Help For Sore, Bleeding, or Cracked Nipples

At some point in your breastfeeding journey, you will probably have sore nipples. Your nipples can feel sore from virtually any reason under the sun: postpartum hormonal changes, early engorgement, shallow latch, dryness, medical conditions such as thrush and vasospasm, suction trauma, a biting baby, allergic reaction to a lotion or fragrance, even sunburn if you’ve been spending your summer beach days European-style. Sore nipples is also one of the first signs of pregnancy for many women.

“The best treatment for sore nipples is prevention.” Probably not what you wanted to hear, but it’s true, says Dr. Jack Newman. The most important part of treating sore nipples is to target the cause of the pain and effectively treating that.

If you’re suffering from sore nipples (whether unbroken skin or broken, cracked skin), it’s time to evaluate a few things:

  • How’s your latch?
  • How about your positioning?
  • Are you engorged so much that your areola skin is constantly stretched very tight?
  • If nipple trauma is persisting, have you considered whether baby might have nipple confusion? (If you use bottles or pacifiers, baby might be enacting the ‘bottle suck’ on your very un-bottle-like nipple).
  • How’s your breast pump working for you — are your flanges the correct size?
  • Are you reacting to the material in a nipple shield or ingredients in a nipple cream?
  • If you’ve introduced solids, have you noticed if leftover crumbs/particles are still hanging out in baby’s mouth when nursing?
  • Have you been following your great-granny’s ‘sage’ advice to scour your nips with something super rough in preparation for nursing? (I really hope not!)
  • Is your baby teething and chewing, or even biting?
  • Have you noticed oozing pus, bleeding, swelling, or indications of a bacterial/fungal infection? If yes, you should consult with your doctor for a diagnosis and possibly an antibiotic.

…okay, that was more than a few things!

While working on a resolution to the source problem, there are a few ways you can find relief for the nipple pain. A little dab oughta do ya:

  • Breast milk has amazing healing properties. You can hand-express a bit and swipe it over the areola to benefit from the sterile, anti-infective, anti-bacterial properties.
  • Medical-grade Lanolin such as Lansinoh is the go-to for most nursing mothers (vegans should avoid as it’s derived from sheep’s wool. Alternatives include extra virgin olive oil and coconut oil). This is safe to leave on the nipples while nursing. Please note, any cream or oil that you use on your nipple — even if you plan to wipe it off before nursing — must be deemed safe for consumption by your baby.
  • Use All-Purpose Nipple Ointment (APNO), created by Dr. Jack Newman, after each feeding.
  • Apply Evening Primrose Oil for soreness around the time of ovulation/menstruation.
  • Coconut oil can re-establish moisture balance to especially dry nipples.
  • If nipples are cracked, apply an ice pack to numb the areola before latching. Then do a salt water rinse (saline soak) after nursing.
  • Between feedings, protect your nipples from rubbing against your bra with clean disposable breast pads. Better still, go topless and give them plenty of air-time.

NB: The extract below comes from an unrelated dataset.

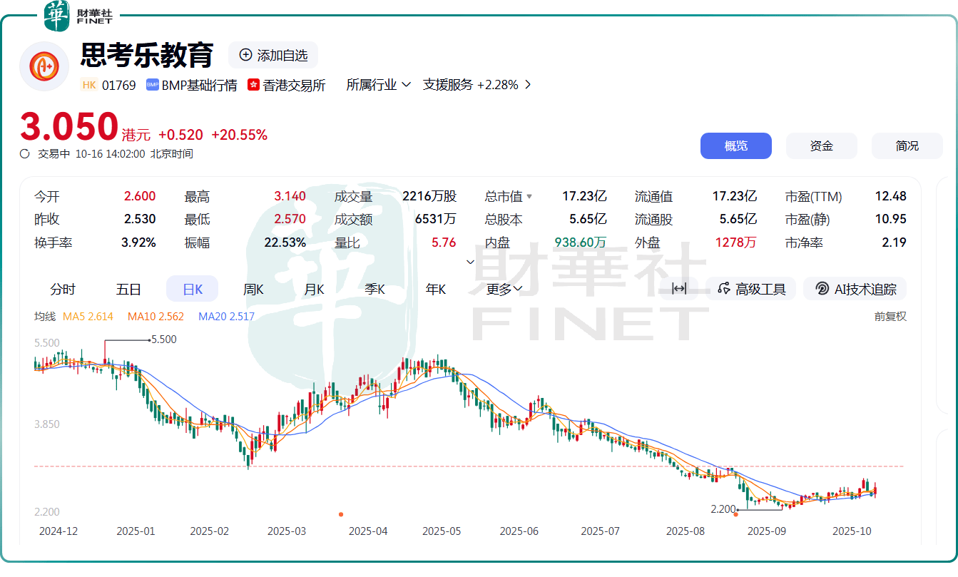The width and height of the screenshot is (958, 577).
Task: Switch chart to 分时 view
Action: point(63,289)

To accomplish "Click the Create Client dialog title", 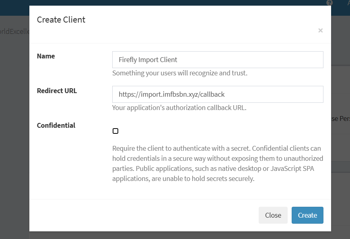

Some old wives’ tales about nipple care during breastfeeding still circulate in mothers’ groups, families, and even medical communities. Here are a few myths and misconceptions:

  • Despite what granny might insist, it’s not necessary to ‘prepare’ your nipples during pregnancy for breastfeeding. You might hear that you should twist and pull them, rub them with a rough towel, sand them (seriously, women did this once upon a time), and various other pretty horrible things to ‘toughen’ them. Well, you shouldn’t! If you really feel you must do something, you can give them lots of air-time, or practice breast compressions.
  • You should avoid soaps and body lotions on your nipples. The areola has a protective secretion already that is meant to keep the area’s moisture balance in check. Nipples that are supple from their natural oils are good and ready for breastfeeding, not ones that are regularly wiped off and scrubbed. Also, some babies are known to refuse to nurse after mom has freshly showered.
  • Though it seems like the damp warmth of wet tea bags would feel really good on achy nips, they can increase dryness and pain.
  • Drying your nipples with a sunlamp or hair dryer is an outdated, bad idea. You want to promote what’s called moist wound healing (which speaks of internal hydration balance in tissues rather than external moisture), which has been proven to heal nipple abrasions twice as quickly as drying out the area.
  • Be careful with hydrogel dressings commonly given in hospitals because they’ve been associated with high infection rates.
  • Avoid nipple shields as they aren’t proven to prevent (or even decrease, in many cases) nipple soreness.